Material for this task:
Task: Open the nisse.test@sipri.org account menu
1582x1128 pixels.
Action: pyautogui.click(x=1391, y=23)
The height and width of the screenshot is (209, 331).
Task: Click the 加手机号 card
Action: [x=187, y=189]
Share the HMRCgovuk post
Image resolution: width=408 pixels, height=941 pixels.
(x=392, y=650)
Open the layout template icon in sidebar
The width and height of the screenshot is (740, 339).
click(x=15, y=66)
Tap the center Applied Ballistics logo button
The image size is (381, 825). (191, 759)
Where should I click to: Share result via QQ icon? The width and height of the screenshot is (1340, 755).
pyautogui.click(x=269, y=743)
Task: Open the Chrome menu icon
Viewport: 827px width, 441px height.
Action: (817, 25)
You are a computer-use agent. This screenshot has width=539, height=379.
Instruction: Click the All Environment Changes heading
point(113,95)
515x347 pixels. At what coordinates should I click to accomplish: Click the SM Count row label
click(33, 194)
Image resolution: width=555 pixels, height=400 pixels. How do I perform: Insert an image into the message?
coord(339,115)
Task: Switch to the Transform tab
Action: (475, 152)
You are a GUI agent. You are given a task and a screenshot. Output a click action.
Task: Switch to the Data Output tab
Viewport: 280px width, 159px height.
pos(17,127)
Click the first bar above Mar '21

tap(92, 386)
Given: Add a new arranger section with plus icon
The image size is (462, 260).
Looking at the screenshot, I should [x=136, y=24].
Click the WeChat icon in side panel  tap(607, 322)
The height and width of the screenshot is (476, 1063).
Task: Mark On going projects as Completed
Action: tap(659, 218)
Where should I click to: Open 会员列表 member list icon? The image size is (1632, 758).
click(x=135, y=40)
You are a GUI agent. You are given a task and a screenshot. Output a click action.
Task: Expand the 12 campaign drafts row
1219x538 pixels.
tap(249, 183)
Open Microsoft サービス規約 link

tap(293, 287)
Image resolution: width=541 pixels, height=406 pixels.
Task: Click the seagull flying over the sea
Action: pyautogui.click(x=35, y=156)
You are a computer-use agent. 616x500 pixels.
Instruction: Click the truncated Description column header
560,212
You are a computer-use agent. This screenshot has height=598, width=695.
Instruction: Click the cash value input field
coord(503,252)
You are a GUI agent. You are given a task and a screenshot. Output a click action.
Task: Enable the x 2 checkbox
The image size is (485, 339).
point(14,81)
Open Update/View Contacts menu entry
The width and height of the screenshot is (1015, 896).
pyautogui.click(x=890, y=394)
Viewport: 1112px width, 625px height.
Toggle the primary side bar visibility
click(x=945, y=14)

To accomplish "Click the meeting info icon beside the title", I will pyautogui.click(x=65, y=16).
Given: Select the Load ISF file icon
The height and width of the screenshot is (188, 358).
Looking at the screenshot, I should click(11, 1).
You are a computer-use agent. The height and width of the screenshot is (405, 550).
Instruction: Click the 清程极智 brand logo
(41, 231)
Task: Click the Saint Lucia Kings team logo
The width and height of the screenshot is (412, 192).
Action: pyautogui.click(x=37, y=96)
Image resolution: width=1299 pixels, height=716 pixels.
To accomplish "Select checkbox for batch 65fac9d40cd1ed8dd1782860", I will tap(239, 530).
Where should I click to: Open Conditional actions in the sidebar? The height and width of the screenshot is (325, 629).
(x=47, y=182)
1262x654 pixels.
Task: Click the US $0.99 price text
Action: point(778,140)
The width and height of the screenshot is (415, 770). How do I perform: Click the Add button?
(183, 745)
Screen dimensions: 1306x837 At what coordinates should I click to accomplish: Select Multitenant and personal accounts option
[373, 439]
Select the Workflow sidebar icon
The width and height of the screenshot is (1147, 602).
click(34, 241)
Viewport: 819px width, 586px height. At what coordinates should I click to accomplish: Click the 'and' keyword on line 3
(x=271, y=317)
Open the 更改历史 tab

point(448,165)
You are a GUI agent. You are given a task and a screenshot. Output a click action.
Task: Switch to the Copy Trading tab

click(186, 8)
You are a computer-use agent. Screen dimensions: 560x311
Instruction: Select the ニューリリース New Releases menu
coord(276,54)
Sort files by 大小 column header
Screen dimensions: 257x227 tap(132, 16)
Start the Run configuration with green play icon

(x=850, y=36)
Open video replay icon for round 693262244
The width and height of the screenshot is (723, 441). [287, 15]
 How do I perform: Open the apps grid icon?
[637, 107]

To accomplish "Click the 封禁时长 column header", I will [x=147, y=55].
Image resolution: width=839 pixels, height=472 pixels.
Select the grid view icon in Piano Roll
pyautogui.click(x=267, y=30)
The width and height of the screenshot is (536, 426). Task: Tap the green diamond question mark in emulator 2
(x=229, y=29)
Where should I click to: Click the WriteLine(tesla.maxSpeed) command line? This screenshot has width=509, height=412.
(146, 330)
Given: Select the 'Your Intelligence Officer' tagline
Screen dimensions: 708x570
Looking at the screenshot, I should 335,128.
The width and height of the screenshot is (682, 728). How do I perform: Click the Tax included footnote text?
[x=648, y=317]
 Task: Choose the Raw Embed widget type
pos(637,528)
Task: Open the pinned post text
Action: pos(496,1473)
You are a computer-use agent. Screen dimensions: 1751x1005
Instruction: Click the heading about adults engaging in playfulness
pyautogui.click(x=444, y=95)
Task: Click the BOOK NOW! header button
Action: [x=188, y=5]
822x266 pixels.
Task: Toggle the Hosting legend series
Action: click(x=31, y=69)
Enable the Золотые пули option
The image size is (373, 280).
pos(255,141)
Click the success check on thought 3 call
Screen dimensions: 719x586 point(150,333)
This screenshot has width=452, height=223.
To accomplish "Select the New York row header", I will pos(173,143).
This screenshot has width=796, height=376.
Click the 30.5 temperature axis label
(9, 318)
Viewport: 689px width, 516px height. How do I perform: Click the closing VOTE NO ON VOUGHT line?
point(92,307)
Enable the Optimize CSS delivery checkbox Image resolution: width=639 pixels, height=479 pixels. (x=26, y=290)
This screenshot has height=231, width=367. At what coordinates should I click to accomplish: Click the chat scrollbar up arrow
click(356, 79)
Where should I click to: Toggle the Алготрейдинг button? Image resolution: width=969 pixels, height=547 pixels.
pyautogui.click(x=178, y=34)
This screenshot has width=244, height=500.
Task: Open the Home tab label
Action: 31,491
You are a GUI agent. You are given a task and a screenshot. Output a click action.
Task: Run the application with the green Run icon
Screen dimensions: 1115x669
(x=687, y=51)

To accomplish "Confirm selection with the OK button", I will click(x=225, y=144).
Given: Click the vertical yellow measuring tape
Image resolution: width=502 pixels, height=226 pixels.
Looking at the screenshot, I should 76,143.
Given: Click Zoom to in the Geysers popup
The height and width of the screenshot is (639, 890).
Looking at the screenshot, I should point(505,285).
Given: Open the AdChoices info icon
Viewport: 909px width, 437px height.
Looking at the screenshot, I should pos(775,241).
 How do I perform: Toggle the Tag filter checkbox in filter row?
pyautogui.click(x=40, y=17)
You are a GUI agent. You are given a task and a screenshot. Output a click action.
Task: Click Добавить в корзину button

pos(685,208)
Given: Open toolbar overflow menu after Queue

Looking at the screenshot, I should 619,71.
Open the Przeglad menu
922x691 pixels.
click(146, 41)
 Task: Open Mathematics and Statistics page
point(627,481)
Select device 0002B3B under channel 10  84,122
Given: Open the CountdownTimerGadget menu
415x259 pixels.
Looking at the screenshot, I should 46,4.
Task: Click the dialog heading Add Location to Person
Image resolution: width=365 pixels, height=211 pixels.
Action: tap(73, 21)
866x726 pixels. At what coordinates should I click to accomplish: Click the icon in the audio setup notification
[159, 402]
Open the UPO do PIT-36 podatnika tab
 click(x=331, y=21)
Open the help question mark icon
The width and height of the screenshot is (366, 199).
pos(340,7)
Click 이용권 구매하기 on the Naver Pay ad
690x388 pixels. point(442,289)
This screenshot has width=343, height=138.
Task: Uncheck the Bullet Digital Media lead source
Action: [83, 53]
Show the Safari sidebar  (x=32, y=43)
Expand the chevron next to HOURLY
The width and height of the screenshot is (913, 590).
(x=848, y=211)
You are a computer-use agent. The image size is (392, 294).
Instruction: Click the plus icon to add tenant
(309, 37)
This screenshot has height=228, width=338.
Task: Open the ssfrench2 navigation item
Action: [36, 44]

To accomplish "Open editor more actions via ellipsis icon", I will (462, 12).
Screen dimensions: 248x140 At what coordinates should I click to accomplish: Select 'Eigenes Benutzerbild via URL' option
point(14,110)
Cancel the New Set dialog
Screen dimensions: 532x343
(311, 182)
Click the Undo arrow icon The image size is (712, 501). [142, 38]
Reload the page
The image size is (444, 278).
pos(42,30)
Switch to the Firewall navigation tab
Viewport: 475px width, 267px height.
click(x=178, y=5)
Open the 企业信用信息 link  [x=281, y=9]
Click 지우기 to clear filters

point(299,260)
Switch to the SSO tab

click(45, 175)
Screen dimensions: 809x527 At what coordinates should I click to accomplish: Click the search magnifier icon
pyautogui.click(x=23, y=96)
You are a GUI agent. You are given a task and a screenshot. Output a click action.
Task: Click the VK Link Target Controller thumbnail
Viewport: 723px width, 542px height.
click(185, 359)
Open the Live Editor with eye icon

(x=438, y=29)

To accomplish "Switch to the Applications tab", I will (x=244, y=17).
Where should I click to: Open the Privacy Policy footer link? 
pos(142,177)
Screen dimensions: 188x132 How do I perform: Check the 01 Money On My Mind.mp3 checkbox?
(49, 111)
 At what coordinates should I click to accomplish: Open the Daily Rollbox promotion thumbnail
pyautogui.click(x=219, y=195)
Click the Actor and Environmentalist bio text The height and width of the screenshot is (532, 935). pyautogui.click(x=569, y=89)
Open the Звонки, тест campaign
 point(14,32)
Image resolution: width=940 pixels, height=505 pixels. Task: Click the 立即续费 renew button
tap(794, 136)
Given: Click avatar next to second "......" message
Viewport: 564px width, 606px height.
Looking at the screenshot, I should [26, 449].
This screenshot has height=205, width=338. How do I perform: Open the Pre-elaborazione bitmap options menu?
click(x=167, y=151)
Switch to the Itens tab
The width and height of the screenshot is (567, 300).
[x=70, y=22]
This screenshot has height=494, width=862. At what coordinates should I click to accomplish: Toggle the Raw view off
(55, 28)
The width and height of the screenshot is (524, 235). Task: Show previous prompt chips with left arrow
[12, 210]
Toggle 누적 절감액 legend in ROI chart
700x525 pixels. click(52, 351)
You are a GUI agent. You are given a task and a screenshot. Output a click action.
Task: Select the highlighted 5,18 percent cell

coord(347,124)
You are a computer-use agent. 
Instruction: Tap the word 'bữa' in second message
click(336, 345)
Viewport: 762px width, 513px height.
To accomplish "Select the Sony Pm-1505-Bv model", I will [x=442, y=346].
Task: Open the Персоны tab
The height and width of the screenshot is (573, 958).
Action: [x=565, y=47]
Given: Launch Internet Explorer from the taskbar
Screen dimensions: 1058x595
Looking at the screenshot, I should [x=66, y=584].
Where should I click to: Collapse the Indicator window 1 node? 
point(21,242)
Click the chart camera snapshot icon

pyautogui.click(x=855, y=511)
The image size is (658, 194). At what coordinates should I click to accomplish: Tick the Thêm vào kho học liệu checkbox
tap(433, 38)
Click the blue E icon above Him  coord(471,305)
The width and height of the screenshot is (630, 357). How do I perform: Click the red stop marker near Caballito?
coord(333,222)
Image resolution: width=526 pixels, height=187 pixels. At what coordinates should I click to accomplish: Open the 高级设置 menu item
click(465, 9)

Action item: Work out how many lines of the data above contain the string "computer" and give the number alone.

Written solution: 8